- Materials provided -
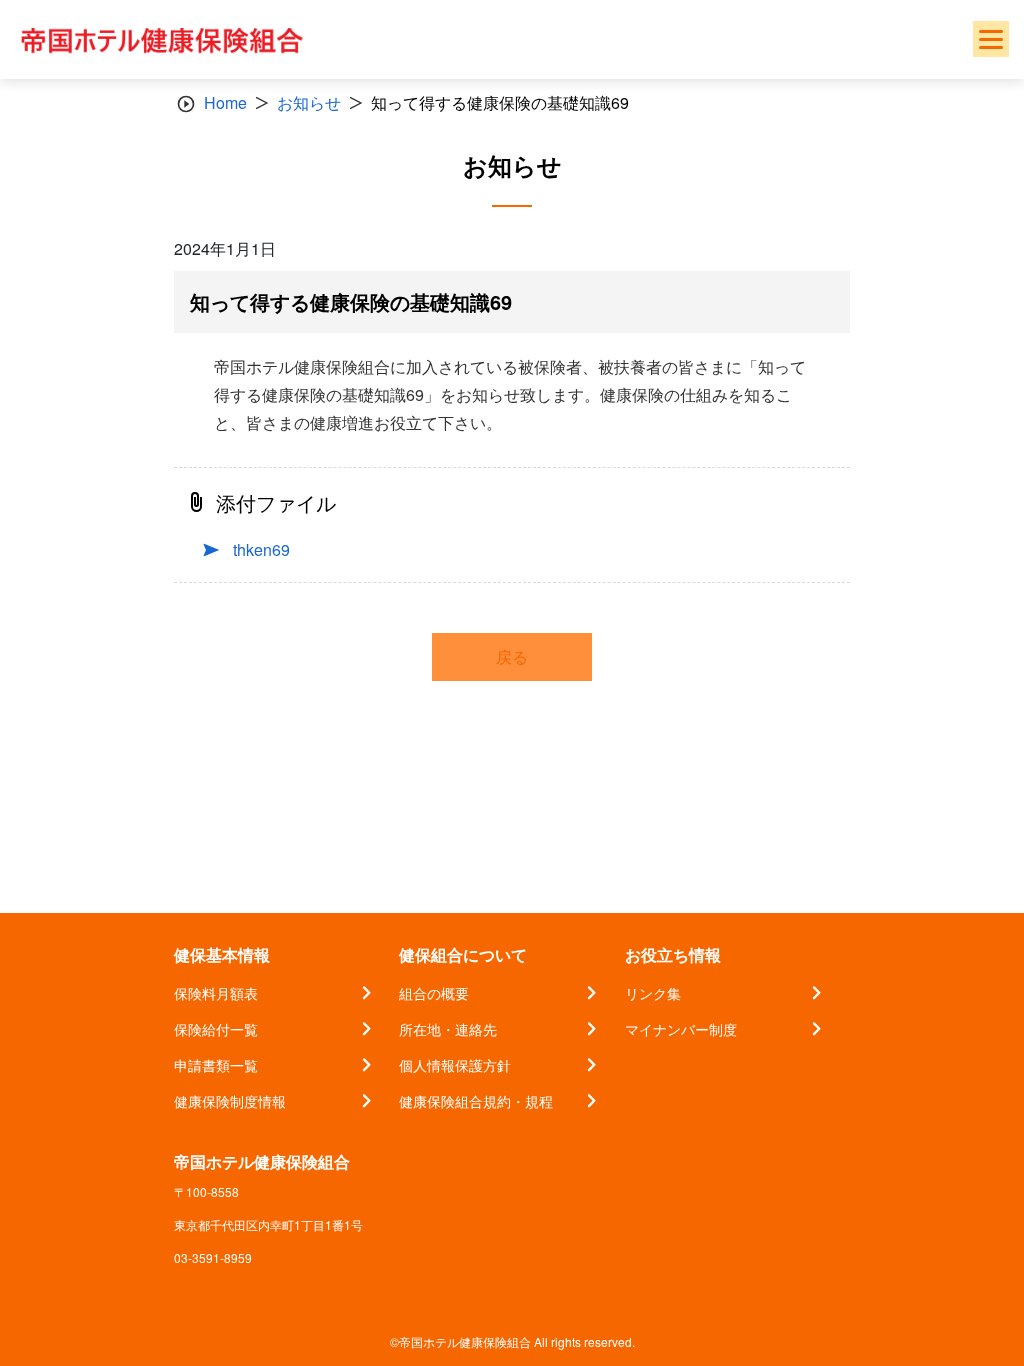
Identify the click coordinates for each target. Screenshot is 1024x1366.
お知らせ (309, 102)
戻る (512, 656)
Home (225, 102)
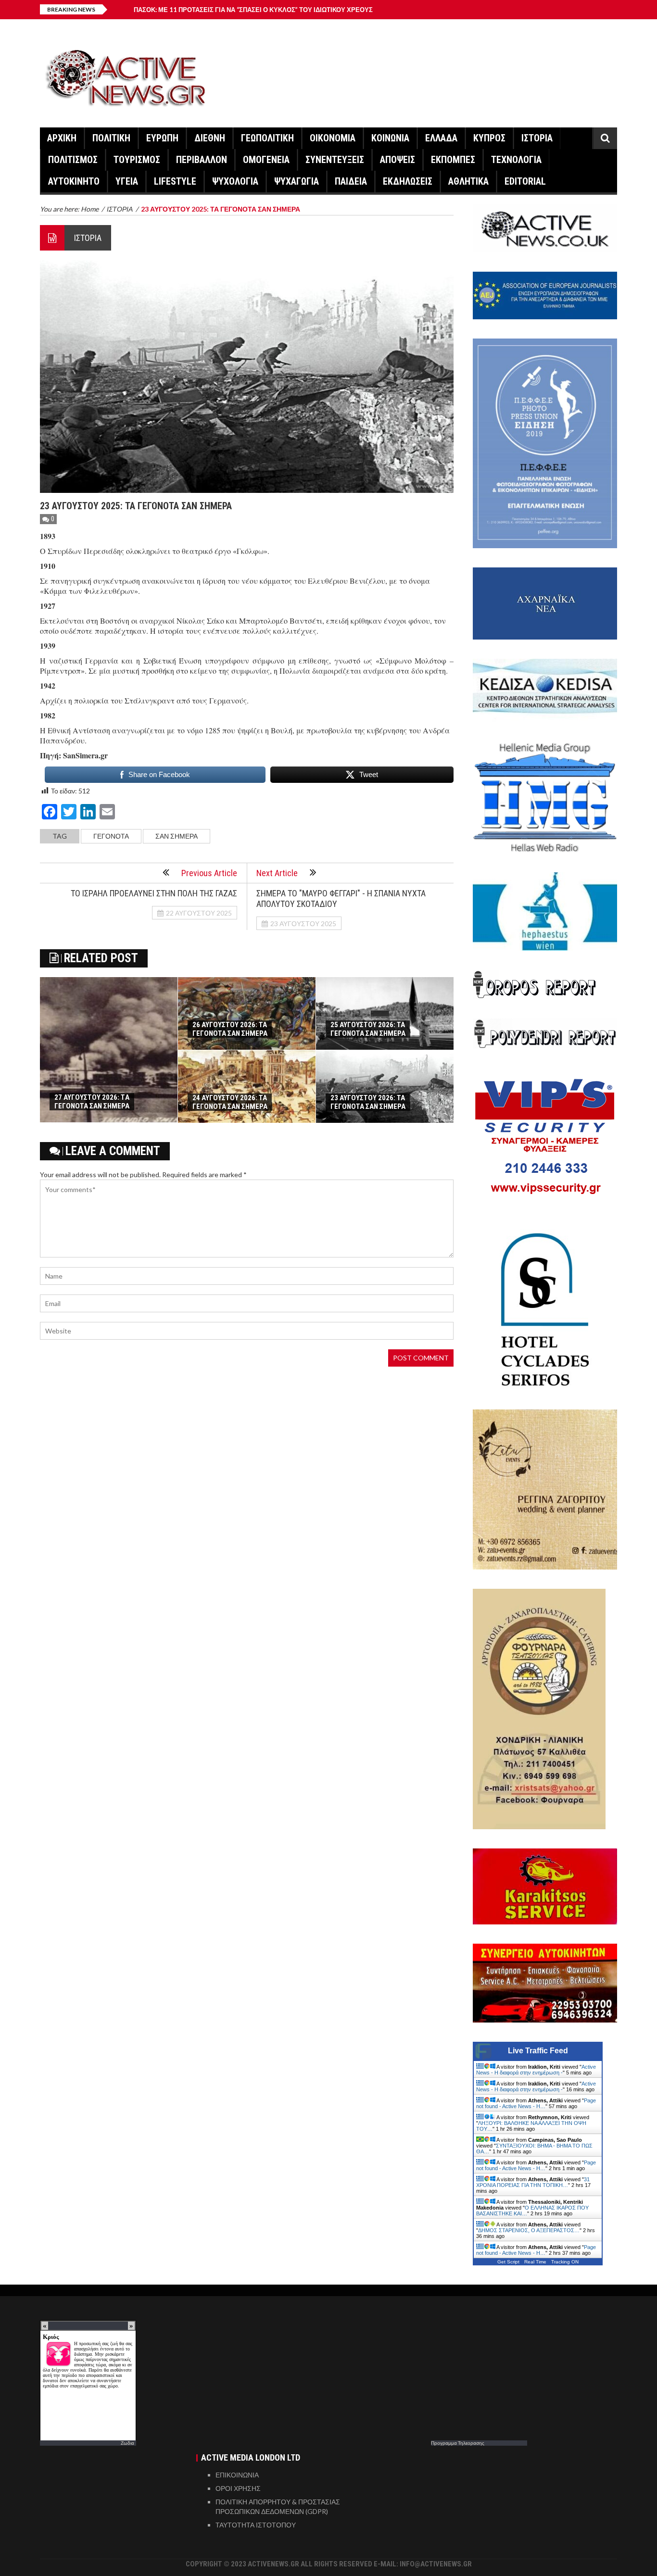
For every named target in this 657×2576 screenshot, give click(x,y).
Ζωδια (127, 2443)
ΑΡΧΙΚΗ (61, 138)
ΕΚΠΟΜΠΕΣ (453, 159)
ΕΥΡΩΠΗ (162, 138)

- What needs to be done -
What I need is every record written out exactly, minus the pictures.

- Output of the task -
Identify the click coordinates for each target. Screenshot is 1024x1366.
お知らせ (309, 102)
戻る (512, 656)
Home (225, 102)
For every named target in this 657×2576 screenshot, give click(x,y).
Ζωδια (127, 2443)
ΑΡΧΙΚΗ (61, 138)
ΕΚΠΟΜΠΕΣ (453, 159)
ΕΥΡΩΠΗ (162, 138)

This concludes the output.